In the entries below, return only the line containing "You are a GUI" and those after it, exactly, through the last line.

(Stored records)

BEGIN

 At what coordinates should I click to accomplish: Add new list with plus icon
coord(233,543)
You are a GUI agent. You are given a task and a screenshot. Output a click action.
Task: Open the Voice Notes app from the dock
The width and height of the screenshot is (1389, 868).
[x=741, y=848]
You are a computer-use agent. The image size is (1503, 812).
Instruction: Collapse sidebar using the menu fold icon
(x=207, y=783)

END

* **Output for this task**:
You are a GUI agent. You are given a task and a screenshot. Output a click action.
Task: Open the Voice Notes app from the dock
The width and height of the screenshot is (1389, 868).
[x=741, y=848]
You are a computer-use agent. The image size is (1503, 812).
Instruction: Collapse sidebar using the menu fold icon
(x=207, y=783)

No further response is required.